Wherever "indicator" appears in a line of the listing, that line should be returned.
========
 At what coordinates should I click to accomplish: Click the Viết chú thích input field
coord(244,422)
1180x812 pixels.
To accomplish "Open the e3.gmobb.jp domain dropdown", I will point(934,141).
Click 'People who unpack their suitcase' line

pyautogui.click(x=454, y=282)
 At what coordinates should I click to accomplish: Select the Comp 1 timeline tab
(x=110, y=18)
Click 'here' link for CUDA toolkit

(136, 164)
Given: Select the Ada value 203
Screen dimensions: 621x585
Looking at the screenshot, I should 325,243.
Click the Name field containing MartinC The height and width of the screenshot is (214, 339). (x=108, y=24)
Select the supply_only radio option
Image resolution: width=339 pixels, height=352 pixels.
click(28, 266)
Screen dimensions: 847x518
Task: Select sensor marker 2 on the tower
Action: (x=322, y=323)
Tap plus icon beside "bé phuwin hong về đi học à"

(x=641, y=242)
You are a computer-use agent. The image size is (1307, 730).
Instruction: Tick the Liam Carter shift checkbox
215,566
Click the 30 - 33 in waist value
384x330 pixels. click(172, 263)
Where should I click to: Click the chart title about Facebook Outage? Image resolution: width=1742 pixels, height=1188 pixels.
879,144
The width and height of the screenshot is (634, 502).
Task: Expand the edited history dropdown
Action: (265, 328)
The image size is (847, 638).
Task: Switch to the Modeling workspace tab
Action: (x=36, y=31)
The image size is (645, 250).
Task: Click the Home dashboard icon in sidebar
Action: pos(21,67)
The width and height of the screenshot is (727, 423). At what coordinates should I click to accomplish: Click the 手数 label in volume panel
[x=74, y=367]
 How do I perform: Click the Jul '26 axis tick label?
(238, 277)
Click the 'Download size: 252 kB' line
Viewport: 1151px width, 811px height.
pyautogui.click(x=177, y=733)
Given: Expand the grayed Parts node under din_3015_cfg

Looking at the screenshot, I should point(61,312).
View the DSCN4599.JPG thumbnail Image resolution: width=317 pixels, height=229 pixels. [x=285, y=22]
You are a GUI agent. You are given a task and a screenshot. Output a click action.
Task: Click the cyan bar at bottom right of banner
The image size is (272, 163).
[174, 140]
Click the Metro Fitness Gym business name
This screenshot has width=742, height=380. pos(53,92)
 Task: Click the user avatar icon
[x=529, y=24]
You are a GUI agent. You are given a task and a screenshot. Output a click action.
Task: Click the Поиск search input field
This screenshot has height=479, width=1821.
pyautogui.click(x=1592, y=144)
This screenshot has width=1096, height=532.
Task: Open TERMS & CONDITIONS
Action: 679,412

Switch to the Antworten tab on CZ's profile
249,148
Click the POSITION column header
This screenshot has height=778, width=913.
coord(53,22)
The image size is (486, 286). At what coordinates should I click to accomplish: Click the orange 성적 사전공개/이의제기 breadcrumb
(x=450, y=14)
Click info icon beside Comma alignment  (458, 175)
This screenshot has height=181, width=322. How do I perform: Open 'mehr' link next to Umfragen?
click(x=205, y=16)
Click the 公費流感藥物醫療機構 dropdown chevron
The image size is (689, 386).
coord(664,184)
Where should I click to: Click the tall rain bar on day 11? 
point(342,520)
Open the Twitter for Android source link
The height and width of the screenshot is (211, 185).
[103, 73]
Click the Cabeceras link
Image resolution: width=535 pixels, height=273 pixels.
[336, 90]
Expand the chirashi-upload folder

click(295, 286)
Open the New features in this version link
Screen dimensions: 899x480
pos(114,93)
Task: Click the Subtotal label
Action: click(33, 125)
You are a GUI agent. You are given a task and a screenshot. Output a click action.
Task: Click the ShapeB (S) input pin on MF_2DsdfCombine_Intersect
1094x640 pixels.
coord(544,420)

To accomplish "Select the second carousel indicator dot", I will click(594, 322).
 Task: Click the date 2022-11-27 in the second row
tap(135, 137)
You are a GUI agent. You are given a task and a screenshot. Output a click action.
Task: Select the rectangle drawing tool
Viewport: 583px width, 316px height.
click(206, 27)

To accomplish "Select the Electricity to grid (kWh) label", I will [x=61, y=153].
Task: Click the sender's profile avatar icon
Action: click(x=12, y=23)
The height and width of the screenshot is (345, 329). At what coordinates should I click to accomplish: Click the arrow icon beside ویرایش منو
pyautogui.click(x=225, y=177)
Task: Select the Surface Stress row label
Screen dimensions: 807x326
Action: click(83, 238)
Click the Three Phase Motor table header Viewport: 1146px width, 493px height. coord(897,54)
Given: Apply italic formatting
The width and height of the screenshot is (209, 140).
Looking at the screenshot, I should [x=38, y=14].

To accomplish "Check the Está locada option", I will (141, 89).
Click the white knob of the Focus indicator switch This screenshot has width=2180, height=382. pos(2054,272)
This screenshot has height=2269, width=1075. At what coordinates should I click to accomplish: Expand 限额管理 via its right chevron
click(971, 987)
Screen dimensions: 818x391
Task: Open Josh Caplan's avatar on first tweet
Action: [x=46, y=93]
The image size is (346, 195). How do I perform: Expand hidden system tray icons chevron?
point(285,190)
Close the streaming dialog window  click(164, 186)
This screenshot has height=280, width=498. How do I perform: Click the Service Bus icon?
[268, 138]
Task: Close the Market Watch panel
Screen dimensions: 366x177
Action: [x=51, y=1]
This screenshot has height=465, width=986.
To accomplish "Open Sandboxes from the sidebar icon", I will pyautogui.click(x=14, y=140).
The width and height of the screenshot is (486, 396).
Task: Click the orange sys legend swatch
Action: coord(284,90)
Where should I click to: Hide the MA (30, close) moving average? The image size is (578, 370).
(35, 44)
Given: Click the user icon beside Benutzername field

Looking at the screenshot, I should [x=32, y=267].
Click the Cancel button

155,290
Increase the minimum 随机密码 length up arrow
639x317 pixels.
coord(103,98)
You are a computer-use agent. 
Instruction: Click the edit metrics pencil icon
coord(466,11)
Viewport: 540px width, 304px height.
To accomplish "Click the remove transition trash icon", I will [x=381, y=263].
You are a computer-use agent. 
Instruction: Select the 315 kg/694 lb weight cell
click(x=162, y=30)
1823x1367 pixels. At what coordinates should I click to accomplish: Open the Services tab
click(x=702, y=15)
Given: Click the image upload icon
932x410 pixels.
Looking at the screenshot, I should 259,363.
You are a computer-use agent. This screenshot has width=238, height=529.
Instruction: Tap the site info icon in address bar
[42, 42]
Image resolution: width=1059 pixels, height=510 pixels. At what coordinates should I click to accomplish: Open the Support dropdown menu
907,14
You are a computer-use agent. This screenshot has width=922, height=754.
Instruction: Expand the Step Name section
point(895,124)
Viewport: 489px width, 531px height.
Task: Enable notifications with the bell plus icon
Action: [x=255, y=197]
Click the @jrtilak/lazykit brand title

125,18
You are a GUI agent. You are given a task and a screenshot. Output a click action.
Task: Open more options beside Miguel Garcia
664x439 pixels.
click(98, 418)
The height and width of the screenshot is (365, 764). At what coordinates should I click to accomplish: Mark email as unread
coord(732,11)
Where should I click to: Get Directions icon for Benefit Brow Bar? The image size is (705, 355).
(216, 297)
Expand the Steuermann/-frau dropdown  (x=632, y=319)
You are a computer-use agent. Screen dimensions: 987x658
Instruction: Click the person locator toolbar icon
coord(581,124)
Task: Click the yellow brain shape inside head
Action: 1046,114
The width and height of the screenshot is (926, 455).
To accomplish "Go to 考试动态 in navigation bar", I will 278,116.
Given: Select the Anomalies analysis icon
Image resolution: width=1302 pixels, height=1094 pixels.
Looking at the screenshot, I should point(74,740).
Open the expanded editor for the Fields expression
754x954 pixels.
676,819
========
* _RESPONSE TO THIS EXERCISE_:
To accomplish "Select the second carousel indicator dot", I will click(594, 322).
Click the white knob of the Focus indicator switch This screenshot has width=2180, height=382. pos(2054,272)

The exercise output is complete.